Vergun Olga, Votyakova Tatyana V, Reynolds Ian J
Department of Pharmacology, University of Pittsburgh, Pittsburgh, Pennsylvania 15261, USA.
Biophys J. 2003 Nov;85(5):3358-66. doi: 10.1016/S0006-3495(03)74755-9.

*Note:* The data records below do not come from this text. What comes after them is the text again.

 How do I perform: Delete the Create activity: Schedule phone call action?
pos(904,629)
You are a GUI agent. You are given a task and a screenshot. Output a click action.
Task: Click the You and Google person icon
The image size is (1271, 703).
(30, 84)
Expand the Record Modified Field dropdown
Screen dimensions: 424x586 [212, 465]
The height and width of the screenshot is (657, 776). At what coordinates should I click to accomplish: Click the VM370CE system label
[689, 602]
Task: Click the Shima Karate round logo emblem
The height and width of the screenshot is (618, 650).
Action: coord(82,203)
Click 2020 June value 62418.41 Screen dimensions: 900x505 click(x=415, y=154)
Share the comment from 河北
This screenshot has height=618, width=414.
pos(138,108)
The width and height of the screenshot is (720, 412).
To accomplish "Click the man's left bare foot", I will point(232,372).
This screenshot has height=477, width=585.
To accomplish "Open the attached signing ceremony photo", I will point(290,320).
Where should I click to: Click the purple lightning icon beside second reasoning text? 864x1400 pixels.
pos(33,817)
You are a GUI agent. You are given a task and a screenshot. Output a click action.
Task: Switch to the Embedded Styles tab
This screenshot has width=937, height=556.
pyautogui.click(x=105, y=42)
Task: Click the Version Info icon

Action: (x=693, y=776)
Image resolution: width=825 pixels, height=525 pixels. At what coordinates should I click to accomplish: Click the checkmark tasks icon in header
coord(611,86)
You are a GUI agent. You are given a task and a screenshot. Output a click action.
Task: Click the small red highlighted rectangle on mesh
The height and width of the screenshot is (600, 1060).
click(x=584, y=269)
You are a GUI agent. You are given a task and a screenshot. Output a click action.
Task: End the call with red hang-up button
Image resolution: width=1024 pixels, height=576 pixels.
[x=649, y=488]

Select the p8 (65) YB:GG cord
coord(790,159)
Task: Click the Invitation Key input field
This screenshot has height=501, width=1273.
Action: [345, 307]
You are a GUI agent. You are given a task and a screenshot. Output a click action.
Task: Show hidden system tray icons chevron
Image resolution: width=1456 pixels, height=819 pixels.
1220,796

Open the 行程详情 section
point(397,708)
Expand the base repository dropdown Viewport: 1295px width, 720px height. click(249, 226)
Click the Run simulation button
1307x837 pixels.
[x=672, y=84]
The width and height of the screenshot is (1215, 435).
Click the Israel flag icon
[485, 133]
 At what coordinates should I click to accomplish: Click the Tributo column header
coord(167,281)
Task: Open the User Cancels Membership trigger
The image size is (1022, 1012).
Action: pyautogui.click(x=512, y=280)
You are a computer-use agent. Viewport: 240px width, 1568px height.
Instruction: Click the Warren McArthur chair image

In this study we measured DeltaPsim in single isolated brain mitochondria using rhodamine 123. Mitochondria were attached to coverslips and superfused with K(+)-based HEPES-buffer medium supplemented with malate and glutamate. In approximately 70% of energized mitochondria we observed large amplitude spontaneous fluctuations in DeltaPsim with a time course comparable to that observed previously in mitochondria of intact cells. The other 30% of mitochondria maintained a stable DeltaPsim. Some of the "stable" mitochondria began to fluctuate spontaneously during the recording period. However, none of the initially fluctuating mitochondria became stable. Upon the removal of substrates from the medium or application of small amounts of Ca(2+), rhodamine 123 fluorescence rapidly dropped to background values in fluctuating mitochondria, while nonfluctuating mitochondria depolarized with a delay and often began to fluctuate before complete depolarization. The changes in DeltaPsim were not connected to oxidant production since reducing illumination or the addition of antioxidants had no effect on DeltaPsim. Fluctuating mitochondria did not lose calcein, nor was there any effect of cyclosporin A on DeltaPsim, which ruled out a contribution of permeability transition. We conclude that the fluctuations in DeltaPsim reflect an intermediate, unstable state of mitochondria that may lead to or reflect mitochondrial dysfunction.
在本研究中,我们使用罗丹明123测量单个分离的脑线粒体中的ΔΨm。线粒体附着在盖玻片上,并用补充有苹果酸和谷氨酸的基于K⁺的HEPES缓冲培养基进行灌流。在大约70%的活跃线粒体中,我们观察到ΔΨm出现大幅度的自发波动,其时间进程与之前在完整细胞线粒体中观察到的相当。另外30%的线粒体保持稳定的ΔΨm。一些“稳定”的线粒体在记录期间开始自发波动。然而,最初波动的线粒体中没有一个变得稳定。从培养基中去除底物或施加少量Ca²⁺后,波动线粒体中的罗丹明123荧光迅速降至背景值,而非波动线粒体则延迟去极化,并且在完全去极化之前常常开始波动。ΔΨm的变化与氧化剂产生无关,因为减少光照或添加抗氧化剂对ΔΨm没有影响。波动的线粒体没有丢失钙黄绿素,环孢素A对ΔΨm也没有任何影响,这排除了通透性转换的作用。我们得出结论,ΔΨm的波动反映了线粒体的一种中间不稳定状态,这种状态可能导致或反映线粒体功能障碍。